A Balsam Site does not automatically use your computing allocation by default.
Instead, we must use the BatchJob API or balsam queue
CLI to
explicitly request compute nodes at a given Balsam Site. This follows the
principle of least surprise: as the User, you explicitly decide when and how
resources are spent. This is not a limitation since we can remotely submit
BatchJobs
to any Site from a computer where Balsam is installed!
However, we can opt-in to enable the elastic_queue
plugin that creates
BatchJob
submissions on our behalf. This can be a useful service
in bursty or real-time workloads: instead of micro-managing the queues, we
simply submit a stream of Jobs
and allow the Site to provision resources
as needed over time.
Auto-scaling is enabled at a Site by setting the elastic_queue
configuration appropriately inside of the settings.yml
file.
You should find this line uncommented by default:
elastic_queue: null
Following this line is a commented-block showing an example elastic_queue
configuration. We want to comment out the elastic_queue: null
line and uncomment the configuration; setting each of the parameters appropriately for our use case.

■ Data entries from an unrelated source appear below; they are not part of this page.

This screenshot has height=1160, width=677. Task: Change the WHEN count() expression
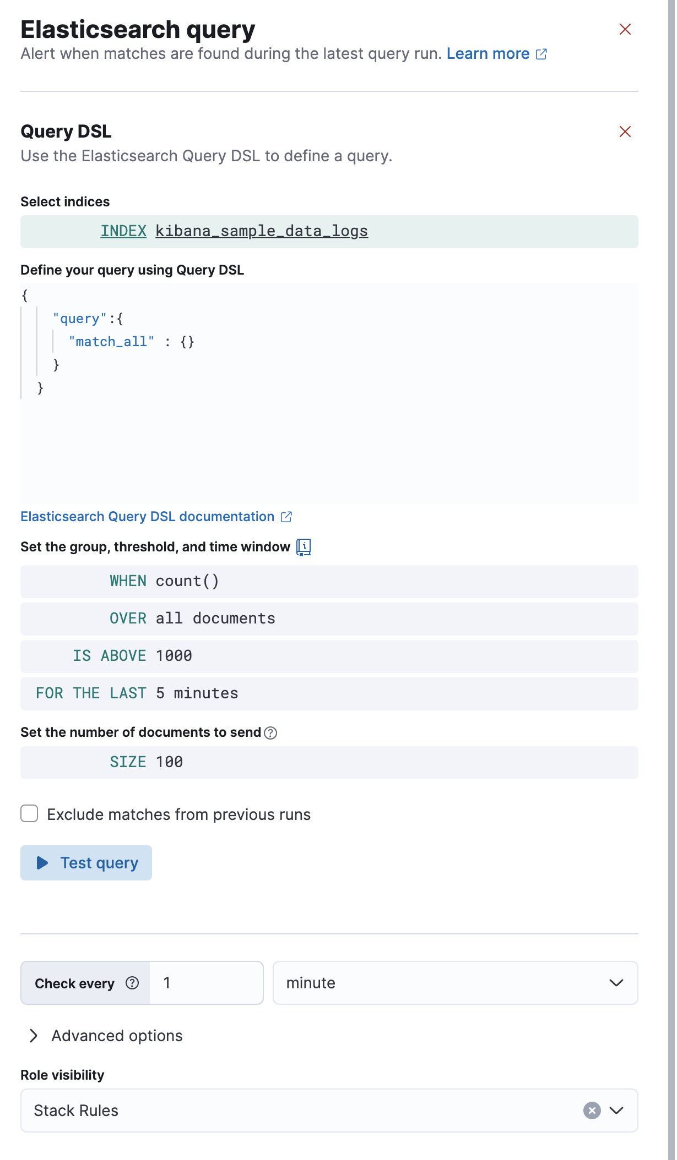(x=165, y=581)
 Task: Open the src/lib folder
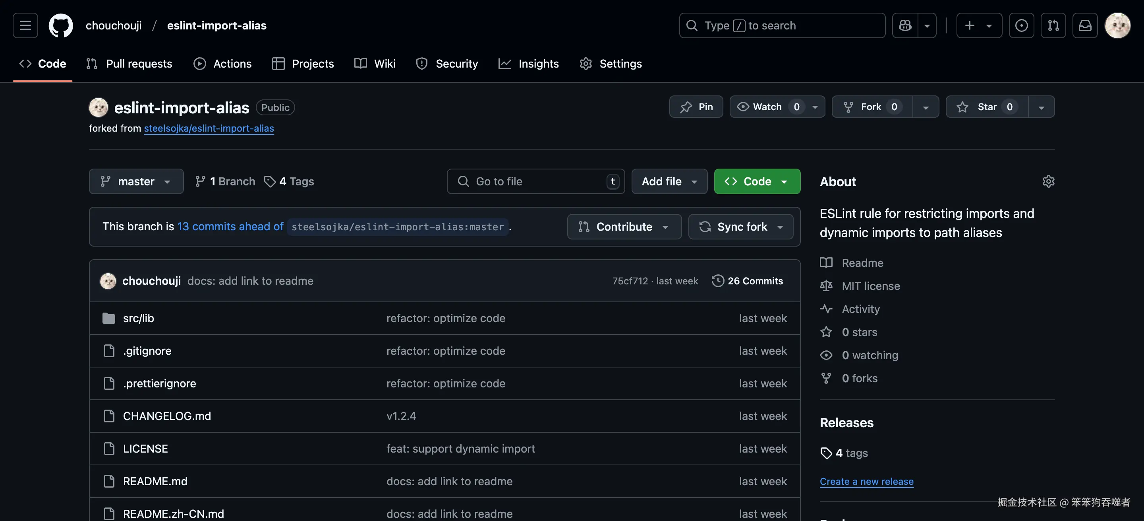click(138, 318)
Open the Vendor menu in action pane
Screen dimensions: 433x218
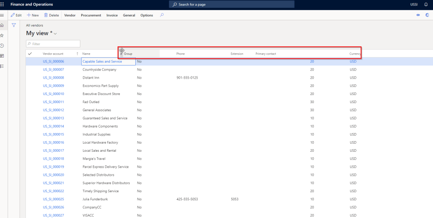[70, 15]
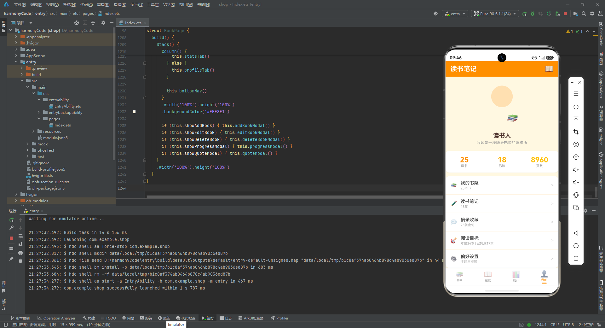Screen dimensions: 605x328
Task: Click the #FFF8E1 color swatch in gutter
Action: click(134, 112)
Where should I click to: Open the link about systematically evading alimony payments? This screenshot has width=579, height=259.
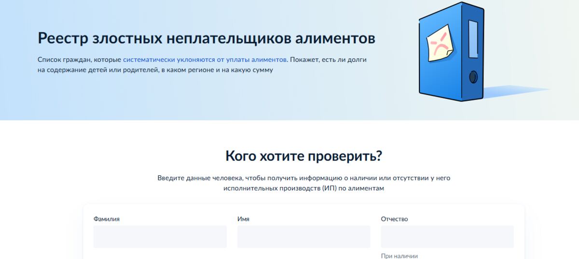205,59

Once the Plugin has been configured properly (see below), we must restart the Balsam Site Agent to load it:
$ balsam site sync
# Or if the Site isn't already running:
$ balsam site start
To disable, comment out (or delete) the current elastic_queue
configuration in settings.yml
and replace it with the line:
elastic_queue: null
Then restart the Balsam Site to run without the elastic queue plugin:
$ balsam site sync
The configuration is fairly flexible to enable a wide range of use cases. This section explains the YAML configuration in chunks.
Firstly, service_period
controls the waiting period (in seconds) between
cycles in which a new BatchJob
might be submitted to the queue. The
submit_project
, submit_queue
, and job_mode
are directly passed through to
the new BatchJob
.
The max_queue_wait_time_min
determines how long a submitted BatchJob
should
be enqueued before the elastic queue deletes it and tries re-submitting. When
using backfill to grab idle nodes (see next section), it makes sense to set a
relatively short waiting time of 5-10 minutes. Otherwise, this duration should
be increased to a reasonable upper threshold to avoid deleting BatchJobs
that
have accrued priority in the queues.
The elastic queue will maintain up to max_queued_jobs
in the queue at any
given time. This should be set to the maximum desired (or allowed) number of
simultaneously queued/running BatchJobs
at the Site.
elastic_queue:
service_period: 60
submit_project: "datascience"
submit_queue: "balsam"
job_mode: "mpi"
use_backfill: True
min_wall_time_min: 35
max_wall_time_min: 360
wall_time_pad_min: 5
min_num_nodes: 20
max_num_nodes: 127
max_queue_wait_time_min: 10
max_queued_jobs: 20
Many HPC systems use backfilling schedulers, which attempt to place small Jobs
while draining nodes for larger Jobs to start up at a determined future time.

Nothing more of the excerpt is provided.